### PROBLEM TO WORK ON
Copy the records below word for word, starting at their first line and stopping after the line that contains "click(78, 92)".

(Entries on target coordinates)
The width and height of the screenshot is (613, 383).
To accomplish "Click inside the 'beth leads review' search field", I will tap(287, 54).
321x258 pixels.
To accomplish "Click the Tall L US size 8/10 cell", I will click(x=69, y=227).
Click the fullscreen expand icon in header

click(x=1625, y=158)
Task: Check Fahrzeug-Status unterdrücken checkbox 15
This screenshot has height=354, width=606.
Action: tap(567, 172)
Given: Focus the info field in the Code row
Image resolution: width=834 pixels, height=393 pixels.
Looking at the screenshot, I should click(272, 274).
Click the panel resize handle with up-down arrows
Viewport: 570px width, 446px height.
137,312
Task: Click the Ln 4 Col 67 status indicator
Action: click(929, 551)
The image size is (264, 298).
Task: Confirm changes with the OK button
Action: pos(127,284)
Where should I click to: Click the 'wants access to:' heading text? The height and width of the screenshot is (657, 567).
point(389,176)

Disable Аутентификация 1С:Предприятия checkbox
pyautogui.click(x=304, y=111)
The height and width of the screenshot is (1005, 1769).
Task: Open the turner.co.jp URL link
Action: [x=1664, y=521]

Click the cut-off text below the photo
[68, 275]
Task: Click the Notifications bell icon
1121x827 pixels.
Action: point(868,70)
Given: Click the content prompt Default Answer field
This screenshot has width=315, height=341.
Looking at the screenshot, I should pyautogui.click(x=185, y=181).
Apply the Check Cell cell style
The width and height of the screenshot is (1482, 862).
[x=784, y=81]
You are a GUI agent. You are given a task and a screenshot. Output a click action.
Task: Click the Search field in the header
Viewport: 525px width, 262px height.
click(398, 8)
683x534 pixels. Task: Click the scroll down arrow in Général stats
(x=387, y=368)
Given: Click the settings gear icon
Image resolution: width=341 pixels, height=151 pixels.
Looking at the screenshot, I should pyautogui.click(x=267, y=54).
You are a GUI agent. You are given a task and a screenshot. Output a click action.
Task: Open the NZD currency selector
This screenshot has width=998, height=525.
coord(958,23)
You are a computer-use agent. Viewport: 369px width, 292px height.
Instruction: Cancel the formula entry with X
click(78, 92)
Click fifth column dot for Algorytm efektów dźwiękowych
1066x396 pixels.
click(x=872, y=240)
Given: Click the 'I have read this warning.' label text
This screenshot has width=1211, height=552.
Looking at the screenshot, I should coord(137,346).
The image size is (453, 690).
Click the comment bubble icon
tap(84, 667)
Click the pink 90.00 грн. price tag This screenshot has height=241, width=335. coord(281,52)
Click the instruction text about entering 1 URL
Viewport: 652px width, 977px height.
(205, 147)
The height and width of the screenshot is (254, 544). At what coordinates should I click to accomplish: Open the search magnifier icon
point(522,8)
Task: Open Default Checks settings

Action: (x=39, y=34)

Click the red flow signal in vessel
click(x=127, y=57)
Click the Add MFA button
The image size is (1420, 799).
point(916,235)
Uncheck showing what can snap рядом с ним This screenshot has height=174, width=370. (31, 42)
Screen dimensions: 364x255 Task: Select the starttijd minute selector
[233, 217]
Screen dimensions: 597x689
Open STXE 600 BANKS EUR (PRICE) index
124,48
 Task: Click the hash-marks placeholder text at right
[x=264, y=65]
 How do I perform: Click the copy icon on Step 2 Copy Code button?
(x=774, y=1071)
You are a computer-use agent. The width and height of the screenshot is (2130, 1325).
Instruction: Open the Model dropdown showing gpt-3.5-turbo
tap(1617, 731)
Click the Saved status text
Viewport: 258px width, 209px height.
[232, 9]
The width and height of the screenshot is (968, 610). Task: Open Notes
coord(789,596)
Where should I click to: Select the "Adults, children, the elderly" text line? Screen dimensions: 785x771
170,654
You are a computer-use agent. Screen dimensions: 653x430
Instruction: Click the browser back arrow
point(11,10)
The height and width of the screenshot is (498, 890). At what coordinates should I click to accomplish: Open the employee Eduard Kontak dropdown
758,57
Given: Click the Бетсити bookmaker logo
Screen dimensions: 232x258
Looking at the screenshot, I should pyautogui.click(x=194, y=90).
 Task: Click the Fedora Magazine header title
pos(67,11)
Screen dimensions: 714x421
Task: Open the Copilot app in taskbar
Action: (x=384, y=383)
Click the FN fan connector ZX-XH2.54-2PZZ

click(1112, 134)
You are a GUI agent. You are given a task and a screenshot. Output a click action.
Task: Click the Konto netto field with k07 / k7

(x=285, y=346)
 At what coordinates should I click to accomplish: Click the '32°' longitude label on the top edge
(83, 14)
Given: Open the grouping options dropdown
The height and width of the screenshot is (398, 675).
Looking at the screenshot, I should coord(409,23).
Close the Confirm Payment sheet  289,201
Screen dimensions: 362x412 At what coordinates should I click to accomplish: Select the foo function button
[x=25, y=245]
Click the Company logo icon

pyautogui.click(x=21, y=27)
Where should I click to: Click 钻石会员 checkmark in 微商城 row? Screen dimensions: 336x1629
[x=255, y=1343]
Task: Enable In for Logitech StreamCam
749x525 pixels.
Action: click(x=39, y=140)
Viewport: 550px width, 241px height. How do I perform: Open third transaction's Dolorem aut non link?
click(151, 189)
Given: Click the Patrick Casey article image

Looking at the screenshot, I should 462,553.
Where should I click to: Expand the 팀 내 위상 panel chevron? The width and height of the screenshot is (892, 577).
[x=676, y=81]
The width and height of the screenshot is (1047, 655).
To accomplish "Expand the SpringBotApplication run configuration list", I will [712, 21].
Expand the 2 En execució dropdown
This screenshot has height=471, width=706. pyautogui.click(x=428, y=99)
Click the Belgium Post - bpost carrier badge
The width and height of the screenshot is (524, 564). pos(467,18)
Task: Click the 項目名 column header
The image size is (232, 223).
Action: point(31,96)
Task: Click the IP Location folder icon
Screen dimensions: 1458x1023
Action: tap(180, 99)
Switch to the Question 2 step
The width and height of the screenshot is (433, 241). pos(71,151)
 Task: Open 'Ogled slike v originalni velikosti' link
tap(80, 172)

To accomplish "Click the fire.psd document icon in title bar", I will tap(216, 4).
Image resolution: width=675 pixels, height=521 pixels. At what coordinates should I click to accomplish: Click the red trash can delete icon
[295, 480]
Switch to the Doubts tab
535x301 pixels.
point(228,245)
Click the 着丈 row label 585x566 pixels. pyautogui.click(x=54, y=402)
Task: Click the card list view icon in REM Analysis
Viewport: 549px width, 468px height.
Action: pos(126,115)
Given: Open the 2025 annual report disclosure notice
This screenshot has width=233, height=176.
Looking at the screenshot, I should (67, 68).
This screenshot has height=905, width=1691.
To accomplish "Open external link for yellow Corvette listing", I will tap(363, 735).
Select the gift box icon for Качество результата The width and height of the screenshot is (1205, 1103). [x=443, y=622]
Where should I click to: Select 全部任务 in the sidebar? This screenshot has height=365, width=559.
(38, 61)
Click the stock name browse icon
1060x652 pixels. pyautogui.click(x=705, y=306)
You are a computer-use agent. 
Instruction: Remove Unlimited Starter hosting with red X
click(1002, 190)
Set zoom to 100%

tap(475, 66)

### COMPLETE OUTPUT
The width and height of the screenshot is (613, 383).
To accomplish "Click inside the 'beth leads review' search field", I will tap(287, 54).
321x258 pixels.
To accomplish "Click the Tall L US size 8/10 cell", I will click(x=69, y=227).
Click the fullscreen expand icon in header

click(x=1625, y=158)
Task: Check Fahrzeug-Status unterdrücken checkbox 15
This screenshot has height=354, width=606.
Action: tap(567, 172)
Given: Focus the info field in the Code row
Image resolution: width=834 pixels, height=393 pixels.
Looking at the screenshot, I should click(272, 274).
Click the panel resize handle with up-down arrows
Viewport: 570px width, 446px height.
137,312
Task: Click the Ln 4 Col 67 status indicator
Action: click(929, 551)
The image size is (264, 298).
Task: Confirm changes with the OK button
Action: pos(127,284)
Where should I click to: Click the 'wants access to:' heading text? The height and width of the screenshot is (657, 567).
point(389,176)

Disable Аутентификация 1С:Предприятия checkbox
pyautogui.click(x=304, y=111)
The height and width of the screenshot is (1005, 1769).
Task: Open the turner.co.jp URL link
Action: [x=1664, y=521]

Click the cut-off text below the photo
[68, 275]
Task: Click the Notifications bell icon
1121x827 pixels.
Action: point(868,70)
Given: Click the content prompt Default Answer field
This screenshot has width=315, height=341.
Looking at the screenshot, I should pyautogui.click(x=185, y=181).
Apply the Check Cell cell style
The width and height of the screenshot is (1482, 862).
[x=784, y=81]
You are a GUI agent. You are given a task and a screenshot. Output a click action.
Task: Click the Search field in the header
Viewport: 525px width, 262px height.
click(398, 8)
683x534 pixels. Task: Click the scroll down arrow in Général stats
(x=387, y=368)
Given: Click the settings gear icon
Image resolution: width=341 pixels, height=151 pixels.
Looking at the screenshot, I should pyautogui.click(x=267, y=54).
You are a GUI agent. You are given a task and a screenshot. Output a click action.
Task: Open the NZD currency selector
This screenshot has width=998, height=525.
coord(958,23)
You are a computer-use agent. Viewport: 369px width, 292px height.
Instruction: Cancel the formula entry with X
click(78, 92)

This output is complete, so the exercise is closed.